An Indian court has freed 35 crew members of a US-owned ship who were accused of illegally transporting weapons into Indian waters. The ship's owners say the vessel was involved in anti-piracy operations.
An appeals court in India has overturned a prison sentence handed down to 35 crew members and security guards from a US-owned ship charged with illegally transporting weapons and ammunition in Indian waters in 2013.
The men, consisting of altogether 23 Ukrainian, Estonian and British nationals along with 12 Indians, had been given five-year jail terms by a lower court in January 2016.
They were arrested in October 2013 after their ship, the MV Seaman Guard Ohio, was intercepted by the Indian coast guard off the southern state of Tamil Nadu. The men were charged with failing to have the proper permit to carry weapons in Indian waters, and with illegally obtaining subsidized fuel.
Police had seized 35 automatic weapons and some 5,700 rounds of ammunition from the security guards on the vessel.

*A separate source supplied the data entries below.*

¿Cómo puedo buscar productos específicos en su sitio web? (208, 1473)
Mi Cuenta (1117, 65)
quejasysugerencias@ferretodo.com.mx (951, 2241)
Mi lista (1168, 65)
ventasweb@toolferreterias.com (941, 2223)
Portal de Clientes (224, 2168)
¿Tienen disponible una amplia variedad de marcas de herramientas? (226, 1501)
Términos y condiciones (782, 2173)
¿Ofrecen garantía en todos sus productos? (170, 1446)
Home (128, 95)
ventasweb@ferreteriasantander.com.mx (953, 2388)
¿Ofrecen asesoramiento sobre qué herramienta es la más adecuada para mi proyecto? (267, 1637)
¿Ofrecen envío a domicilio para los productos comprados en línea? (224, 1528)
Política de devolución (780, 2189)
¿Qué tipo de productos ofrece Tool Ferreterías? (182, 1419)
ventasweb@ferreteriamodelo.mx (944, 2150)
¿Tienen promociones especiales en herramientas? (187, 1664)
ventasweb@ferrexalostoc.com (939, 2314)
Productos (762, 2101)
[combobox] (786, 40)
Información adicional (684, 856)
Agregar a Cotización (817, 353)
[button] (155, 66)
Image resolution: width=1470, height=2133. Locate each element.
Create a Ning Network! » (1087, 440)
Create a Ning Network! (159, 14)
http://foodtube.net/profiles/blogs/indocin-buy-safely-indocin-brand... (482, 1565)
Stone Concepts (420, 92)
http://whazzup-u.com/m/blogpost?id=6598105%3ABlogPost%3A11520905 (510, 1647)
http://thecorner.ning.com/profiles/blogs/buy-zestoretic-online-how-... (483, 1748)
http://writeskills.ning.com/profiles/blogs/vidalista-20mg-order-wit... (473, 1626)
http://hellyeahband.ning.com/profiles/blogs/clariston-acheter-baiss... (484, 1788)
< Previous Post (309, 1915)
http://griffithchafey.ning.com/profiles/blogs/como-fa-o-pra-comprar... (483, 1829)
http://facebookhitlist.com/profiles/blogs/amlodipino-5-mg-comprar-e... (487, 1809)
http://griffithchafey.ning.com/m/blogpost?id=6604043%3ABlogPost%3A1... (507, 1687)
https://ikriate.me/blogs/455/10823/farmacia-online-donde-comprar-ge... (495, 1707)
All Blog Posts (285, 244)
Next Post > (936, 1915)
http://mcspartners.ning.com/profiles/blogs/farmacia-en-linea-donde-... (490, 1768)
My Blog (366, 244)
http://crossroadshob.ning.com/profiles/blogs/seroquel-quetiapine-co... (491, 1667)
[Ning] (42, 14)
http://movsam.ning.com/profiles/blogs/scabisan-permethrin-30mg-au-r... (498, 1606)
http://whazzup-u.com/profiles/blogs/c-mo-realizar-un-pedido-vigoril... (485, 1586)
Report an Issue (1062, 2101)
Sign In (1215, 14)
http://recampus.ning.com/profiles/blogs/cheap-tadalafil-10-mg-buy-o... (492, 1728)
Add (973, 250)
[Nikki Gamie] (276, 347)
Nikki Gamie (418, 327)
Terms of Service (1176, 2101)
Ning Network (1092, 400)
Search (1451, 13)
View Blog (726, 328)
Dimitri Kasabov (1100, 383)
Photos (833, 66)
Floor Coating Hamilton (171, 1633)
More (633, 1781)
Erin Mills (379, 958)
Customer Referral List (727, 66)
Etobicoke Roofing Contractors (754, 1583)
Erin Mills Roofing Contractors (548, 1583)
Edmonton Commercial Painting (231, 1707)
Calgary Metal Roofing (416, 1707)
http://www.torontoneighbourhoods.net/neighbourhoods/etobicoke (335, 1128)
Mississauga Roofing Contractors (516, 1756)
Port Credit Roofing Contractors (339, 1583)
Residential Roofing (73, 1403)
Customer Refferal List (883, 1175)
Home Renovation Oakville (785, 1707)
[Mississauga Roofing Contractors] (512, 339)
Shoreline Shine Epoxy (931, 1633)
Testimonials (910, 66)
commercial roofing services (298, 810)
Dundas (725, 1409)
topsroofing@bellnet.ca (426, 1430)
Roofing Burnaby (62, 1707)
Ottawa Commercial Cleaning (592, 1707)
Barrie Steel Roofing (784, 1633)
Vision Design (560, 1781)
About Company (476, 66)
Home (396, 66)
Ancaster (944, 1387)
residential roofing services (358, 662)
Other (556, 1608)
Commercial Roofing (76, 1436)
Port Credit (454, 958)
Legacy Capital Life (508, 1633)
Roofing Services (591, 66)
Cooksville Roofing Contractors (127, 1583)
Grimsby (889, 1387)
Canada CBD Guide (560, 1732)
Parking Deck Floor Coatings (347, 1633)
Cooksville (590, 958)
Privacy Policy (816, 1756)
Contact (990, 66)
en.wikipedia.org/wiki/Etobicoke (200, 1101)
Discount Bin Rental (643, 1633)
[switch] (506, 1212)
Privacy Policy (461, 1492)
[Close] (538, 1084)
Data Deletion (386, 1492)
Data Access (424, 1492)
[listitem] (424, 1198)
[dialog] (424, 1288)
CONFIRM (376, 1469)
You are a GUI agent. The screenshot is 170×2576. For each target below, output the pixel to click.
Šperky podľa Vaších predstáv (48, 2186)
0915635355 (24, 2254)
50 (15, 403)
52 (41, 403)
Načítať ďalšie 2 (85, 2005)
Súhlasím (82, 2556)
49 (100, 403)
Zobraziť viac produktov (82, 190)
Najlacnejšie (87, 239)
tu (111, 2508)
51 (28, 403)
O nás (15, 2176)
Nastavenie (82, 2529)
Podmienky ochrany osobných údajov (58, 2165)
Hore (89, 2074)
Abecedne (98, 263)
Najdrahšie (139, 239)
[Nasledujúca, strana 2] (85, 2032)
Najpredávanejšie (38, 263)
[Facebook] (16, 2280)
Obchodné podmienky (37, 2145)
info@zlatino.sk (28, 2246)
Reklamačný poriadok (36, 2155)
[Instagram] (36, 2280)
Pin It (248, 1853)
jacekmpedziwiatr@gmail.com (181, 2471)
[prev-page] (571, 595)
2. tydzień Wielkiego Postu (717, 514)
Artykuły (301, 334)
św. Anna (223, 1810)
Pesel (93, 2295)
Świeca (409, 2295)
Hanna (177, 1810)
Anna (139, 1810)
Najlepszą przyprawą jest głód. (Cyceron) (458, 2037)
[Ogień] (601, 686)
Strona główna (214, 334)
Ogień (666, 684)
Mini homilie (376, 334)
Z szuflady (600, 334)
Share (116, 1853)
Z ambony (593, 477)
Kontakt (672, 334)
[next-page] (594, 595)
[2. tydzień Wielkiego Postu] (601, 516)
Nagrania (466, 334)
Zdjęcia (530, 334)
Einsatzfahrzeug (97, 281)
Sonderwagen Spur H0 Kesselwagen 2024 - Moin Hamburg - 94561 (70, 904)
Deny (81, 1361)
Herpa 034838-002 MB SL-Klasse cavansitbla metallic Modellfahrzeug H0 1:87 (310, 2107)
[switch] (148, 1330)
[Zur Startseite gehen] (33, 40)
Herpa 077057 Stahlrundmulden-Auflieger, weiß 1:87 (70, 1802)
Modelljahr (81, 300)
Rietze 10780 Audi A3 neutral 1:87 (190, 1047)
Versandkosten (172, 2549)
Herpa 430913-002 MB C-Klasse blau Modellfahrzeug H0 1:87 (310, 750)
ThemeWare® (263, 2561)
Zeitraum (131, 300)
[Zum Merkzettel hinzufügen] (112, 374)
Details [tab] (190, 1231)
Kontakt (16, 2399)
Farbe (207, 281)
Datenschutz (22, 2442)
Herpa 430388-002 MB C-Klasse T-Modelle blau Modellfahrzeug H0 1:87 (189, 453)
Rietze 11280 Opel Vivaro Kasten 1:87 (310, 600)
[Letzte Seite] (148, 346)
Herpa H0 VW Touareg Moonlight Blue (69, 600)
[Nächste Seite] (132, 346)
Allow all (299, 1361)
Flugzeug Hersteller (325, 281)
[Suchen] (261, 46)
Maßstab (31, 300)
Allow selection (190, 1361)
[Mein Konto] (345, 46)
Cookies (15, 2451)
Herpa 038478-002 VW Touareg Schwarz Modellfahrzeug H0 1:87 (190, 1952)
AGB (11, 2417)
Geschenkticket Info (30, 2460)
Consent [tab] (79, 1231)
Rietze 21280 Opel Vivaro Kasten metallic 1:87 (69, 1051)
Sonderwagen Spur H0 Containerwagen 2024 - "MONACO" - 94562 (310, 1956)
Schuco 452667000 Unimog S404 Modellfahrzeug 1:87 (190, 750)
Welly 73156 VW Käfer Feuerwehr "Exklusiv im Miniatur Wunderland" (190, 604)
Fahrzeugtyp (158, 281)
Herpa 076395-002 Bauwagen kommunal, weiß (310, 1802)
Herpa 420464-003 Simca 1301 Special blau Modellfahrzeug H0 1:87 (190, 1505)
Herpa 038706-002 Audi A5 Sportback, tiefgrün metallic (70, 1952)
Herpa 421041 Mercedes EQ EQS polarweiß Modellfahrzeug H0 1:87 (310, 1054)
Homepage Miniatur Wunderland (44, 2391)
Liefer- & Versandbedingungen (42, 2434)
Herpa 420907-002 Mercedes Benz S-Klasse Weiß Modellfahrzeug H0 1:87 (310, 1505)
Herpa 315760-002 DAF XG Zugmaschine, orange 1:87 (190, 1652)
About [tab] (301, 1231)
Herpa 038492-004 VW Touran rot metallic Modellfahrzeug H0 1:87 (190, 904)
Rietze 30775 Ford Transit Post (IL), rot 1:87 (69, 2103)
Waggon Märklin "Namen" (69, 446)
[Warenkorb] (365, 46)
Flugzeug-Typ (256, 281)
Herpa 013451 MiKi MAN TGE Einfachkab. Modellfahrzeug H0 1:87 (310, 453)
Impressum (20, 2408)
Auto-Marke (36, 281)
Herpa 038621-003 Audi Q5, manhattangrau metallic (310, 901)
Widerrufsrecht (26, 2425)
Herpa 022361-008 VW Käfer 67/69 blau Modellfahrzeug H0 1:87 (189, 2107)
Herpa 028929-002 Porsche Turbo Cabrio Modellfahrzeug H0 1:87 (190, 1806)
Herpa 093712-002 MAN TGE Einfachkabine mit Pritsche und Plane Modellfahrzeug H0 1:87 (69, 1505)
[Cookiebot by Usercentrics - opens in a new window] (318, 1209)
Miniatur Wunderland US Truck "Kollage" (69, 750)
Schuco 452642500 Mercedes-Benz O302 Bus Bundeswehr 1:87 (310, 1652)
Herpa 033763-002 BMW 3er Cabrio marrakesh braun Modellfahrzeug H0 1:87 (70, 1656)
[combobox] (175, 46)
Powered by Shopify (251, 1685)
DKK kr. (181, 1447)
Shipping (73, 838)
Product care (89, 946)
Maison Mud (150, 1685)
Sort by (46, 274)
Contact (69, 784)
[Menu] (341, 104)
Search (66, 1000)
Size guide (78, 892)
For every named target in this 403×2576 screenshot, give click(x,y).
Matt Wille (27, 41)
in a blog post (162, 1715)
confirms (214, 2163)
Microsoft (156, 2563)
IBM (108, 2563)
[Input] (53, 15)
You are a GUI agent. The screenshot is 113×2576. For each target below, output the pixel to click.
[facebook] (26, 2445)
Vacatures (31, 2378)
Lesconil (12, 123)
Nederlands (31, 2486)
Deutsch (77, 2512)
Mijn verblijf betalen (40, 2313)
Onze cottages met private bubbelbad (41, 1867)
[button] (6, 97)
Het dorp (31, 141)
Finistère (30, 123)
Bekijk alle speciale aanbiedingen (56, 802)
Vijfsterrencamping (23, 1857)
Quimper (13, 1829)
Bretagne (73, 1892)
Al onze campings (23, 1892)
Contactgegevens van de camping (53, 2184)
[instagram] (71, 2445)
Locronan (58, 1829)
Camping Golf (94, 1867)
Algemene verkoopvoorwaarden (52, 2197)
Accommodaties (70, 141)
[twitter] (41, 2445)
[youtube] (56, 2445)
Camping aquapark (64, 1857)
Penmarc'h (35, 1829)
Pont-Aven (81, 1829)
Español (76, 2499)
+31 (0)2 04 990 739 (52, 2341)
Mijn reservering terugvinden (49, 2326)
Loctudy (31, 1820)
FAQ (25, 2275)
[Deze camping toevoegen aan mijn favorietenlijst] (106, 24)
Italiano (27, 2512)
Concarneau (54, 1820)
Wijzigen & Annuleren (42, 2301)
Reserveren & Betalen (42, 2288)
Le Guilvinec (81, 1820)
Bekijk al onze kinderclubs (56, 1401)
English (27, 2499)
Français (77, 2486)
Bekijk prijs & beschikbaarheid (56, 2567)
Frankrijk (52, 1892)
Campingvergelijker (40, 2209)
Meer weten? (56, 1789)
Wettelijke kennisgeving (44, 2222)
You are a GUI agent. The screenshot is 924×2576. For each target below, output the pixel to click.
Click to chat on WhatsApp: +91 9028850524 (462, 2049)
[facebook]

The appeals court overturned the men's prison sentences, ruling that the prosecution had failed to prove that the ship had entered Indian territorial waters or that it had posed any threat.
Their defense lawyer, P. Muthusamy, said it was still unclear whether the prosecutor would appeal against Saturday's verdict before the Supreme Court.
The US-based maritime security company that owns the ship, AdvanFort, says the ship had been involved in anti-piracy operations and had drifted into Indian waters after its fuel ran out.